To dig a little deeper on the Roe vs. Wade court decision, sixty percent of Americans stand by the decision for women’s rights. It’s the minority of Americans then, arguing for the abolishment of something the courts have already validated numerous times as strongly supported by the US constitution. ‘Roe’, or ‘Jane Roe’, was a pseudonym in the monumental court case, as individuals feared for the safety of the plaintiff in the 1973 decision. It’s worth noting a supreme court decision is unquestionable and irrevocable except under a constitutional convention or amendment. I say “unquestionable” because the court had almost no dissent in the 7-2 decision. It stands to this day that women have the right to make decisions concerning their body. Jane Roe was actually a conservative evangelical having children outside of wedlock and being pressured by her friends, family, and economic position to make this decision. In the end, she never followed through with an abortion after the case and never exercised her right to an abortion in the following years. Nobody wants to have an abortion, and nobody takes the decision lightly.
As for the medical procedures, it appears the opposition once again doesn’t have a full understanding of the process, and continues to cause public outcry based on partial truths and incomplete information. While later term abortions are often the most publicized, only eight percent of abortions occur outside of the first trimester. It is the scientific consensus of medical professionals that fetal brain development doesn’t occur until the third trimester of a pregnancy – the time where the debate on life, consciousness, pain, and independence can even start to be considered. Additionally, those who paint Planned Parenthood and the medical industry as profiteers of pro-choice decisions are vastly misaligned with reality. The average cost of the procedure is approximately five hundred dollars, while other common procedures like an appendectomy cost $14,000. A conventional birth or cesarean section ranges from ten to fifteen thousand dollars. I don’t see the profiteering occurring anywhere except from conventional term pregnancies in the first place.
Finally, all of this public outcry to cut federal funding of abortions is deftly misdirected by closed-minded conservative leaders. I will state this as clearly and plainly as possible: Medicaid does not pay for abortions unless in the case of rape or bodily endangerment of the mother.
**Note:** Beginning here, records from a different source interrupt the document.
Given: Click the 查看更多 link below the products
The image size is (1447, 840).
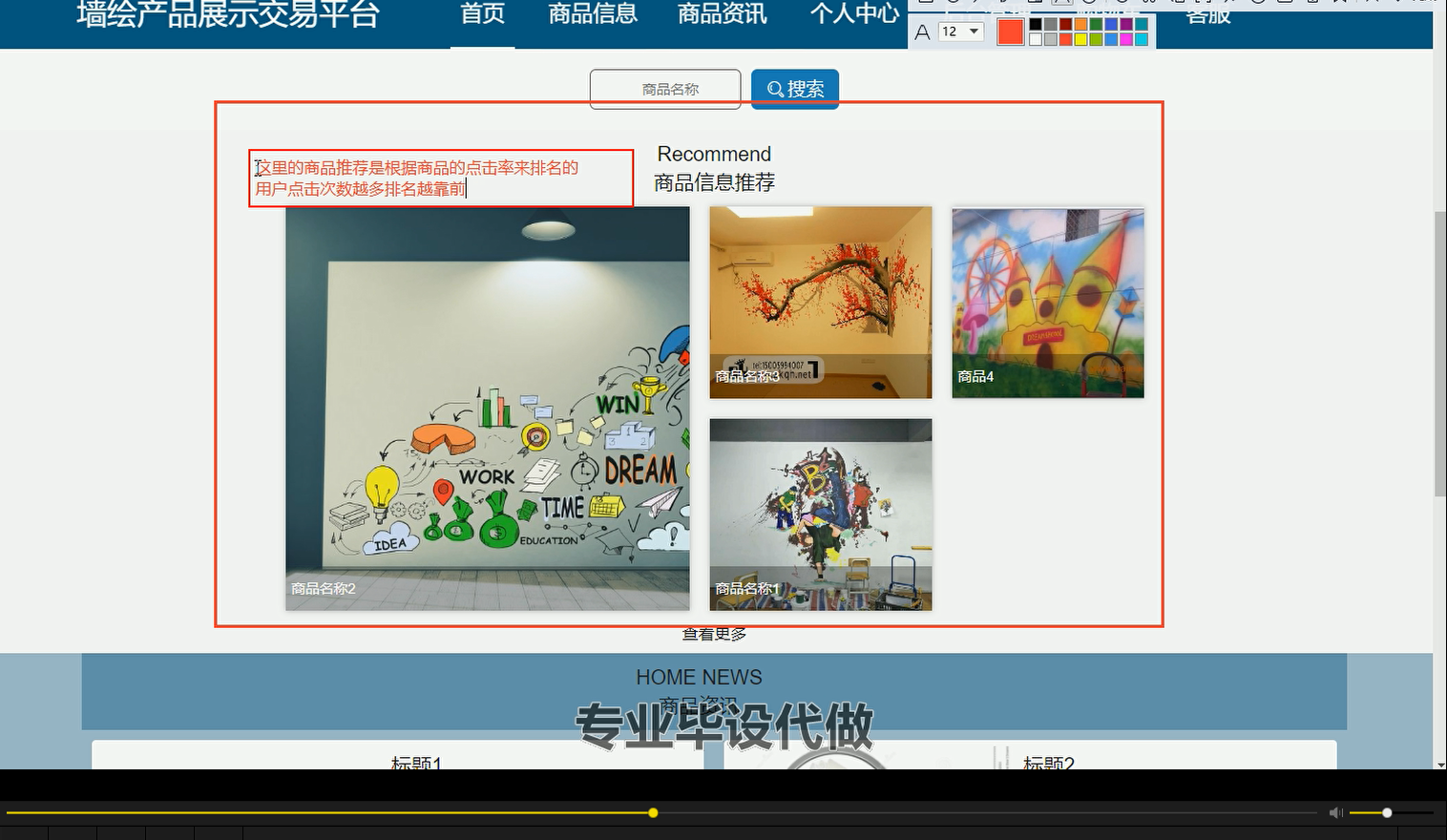Looking at the screenshot, I should [x=713, y=634].
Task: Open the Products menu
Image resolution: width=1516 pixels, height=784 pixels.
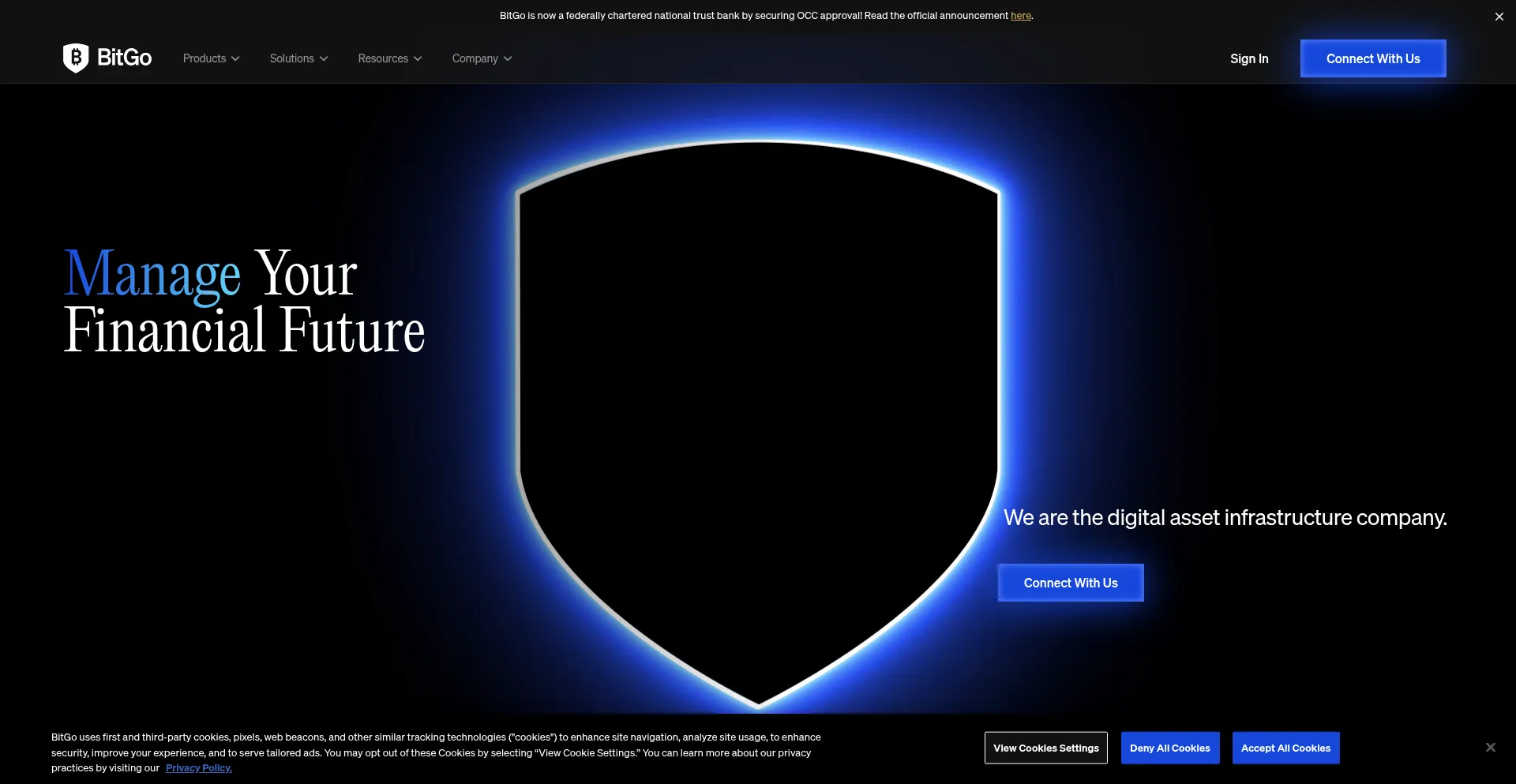Action: [205, 58]
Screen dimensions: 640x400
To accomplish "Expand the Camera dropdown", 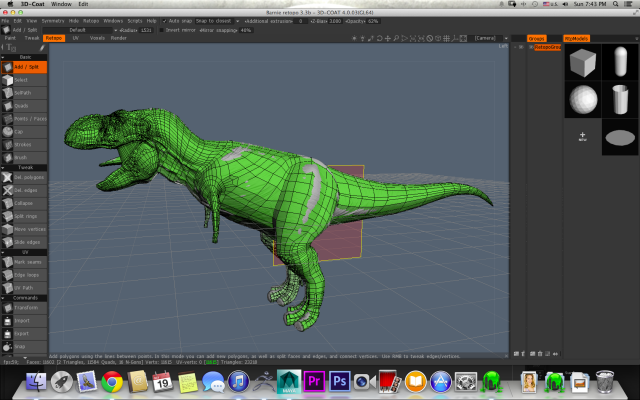I will (486, 39).
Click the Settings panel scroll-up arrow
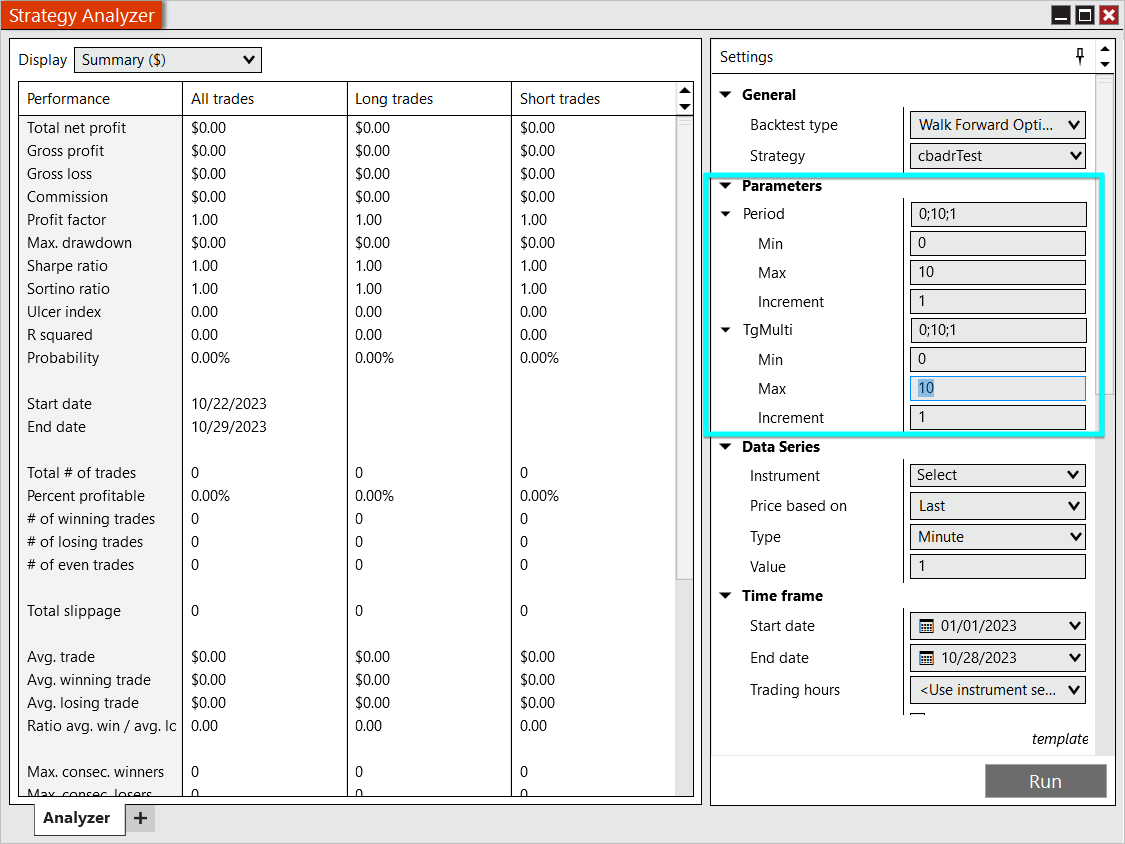Viewport: 1125px width, 844px height. coord(1104,49)
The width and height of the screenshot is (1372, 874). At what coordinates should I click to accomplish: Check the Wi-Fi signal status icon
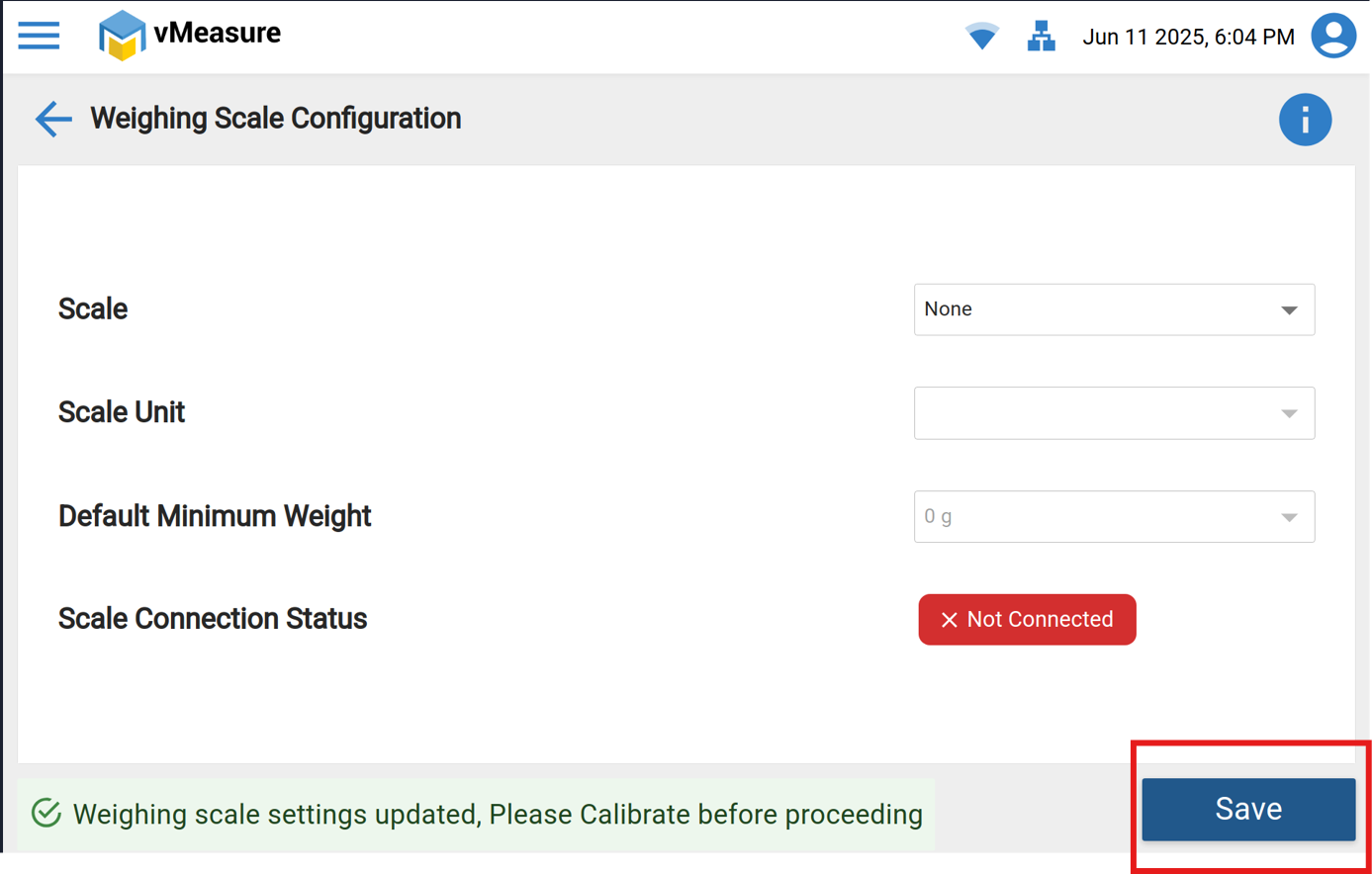point(981,37)
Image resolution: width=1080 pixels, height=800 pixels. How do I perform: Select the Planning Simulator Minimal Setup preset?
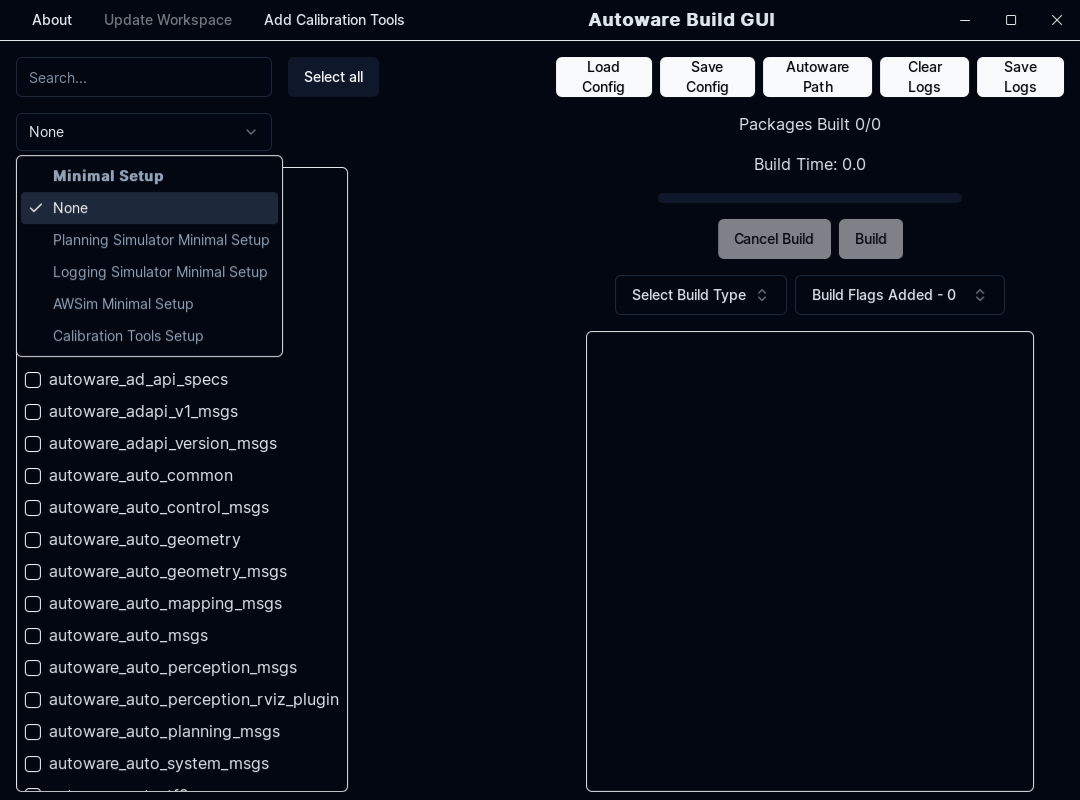161,240

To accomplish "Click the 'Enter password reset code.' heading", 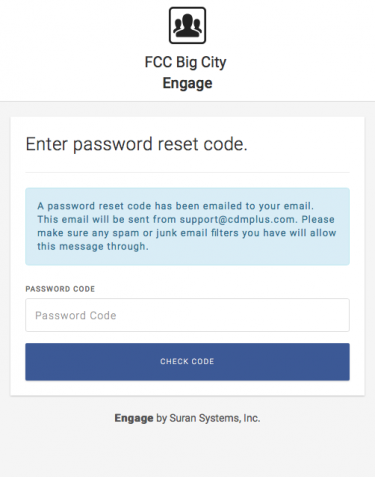I will [x=137, y=144].
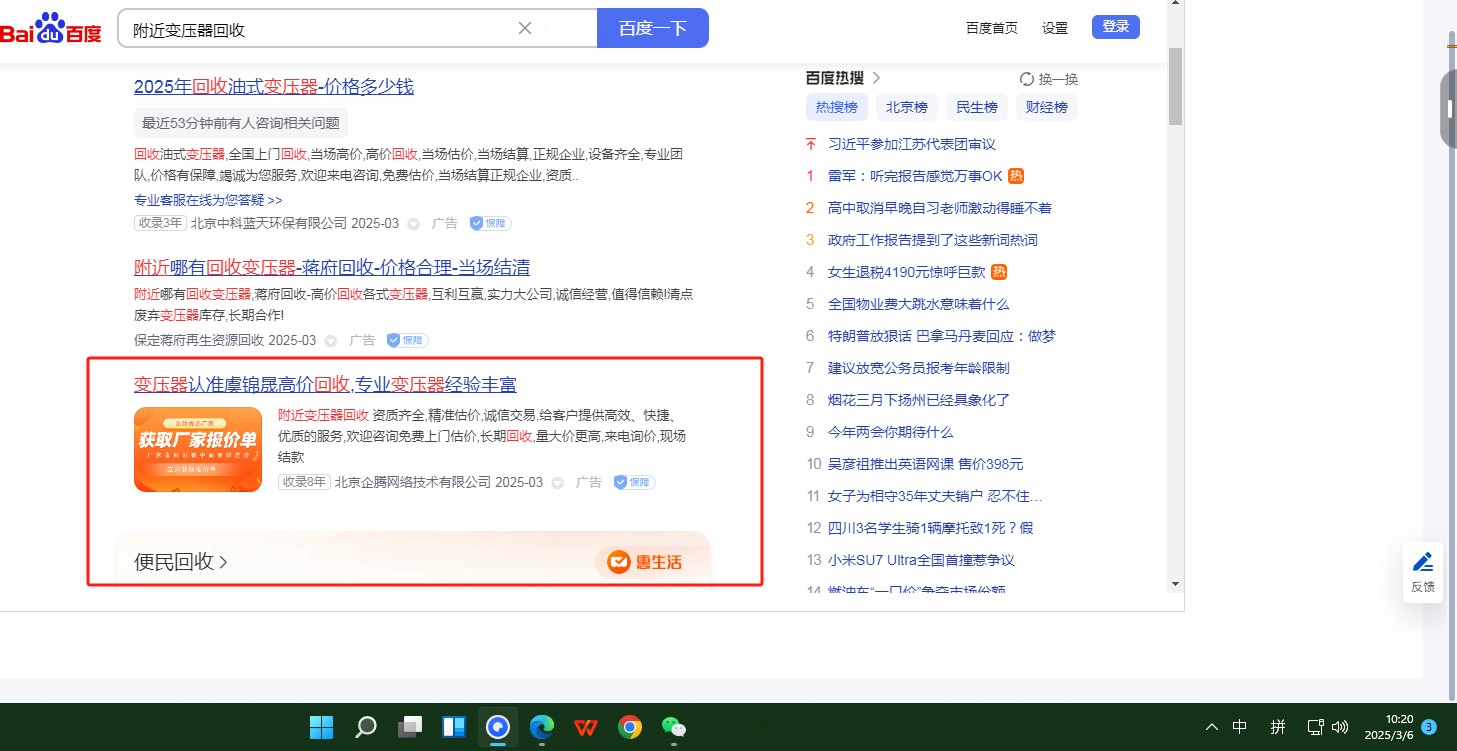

On top of that, only fourteen percent of procedures are paid for with public funds – most of which come from state-level funding and not from the federal government.
I have one last point I’d like to raise as a part of my conclusion. I dug online for weeks in collecting the substance and content of this post. I was incredibly disheartened and frankly embarrassed by the amount of misinformation out there. In a day and age where we talk often and in-depth about the dangers of fake news, we should also be worried about the effect of those participating in shaming and trolling of individuals forced to make this decision. The only person in such an exchange of words in need of being publically humiliated is the one choosing to disregard the facts and perpetuate their own agendas for the sake of their ignorance.
Opposition to a woman’s choice to decide is a disservice to women, a disservice to our children, and a disservice to society by painting good, struggling women in anything but the praising and respectful light they’ve earned.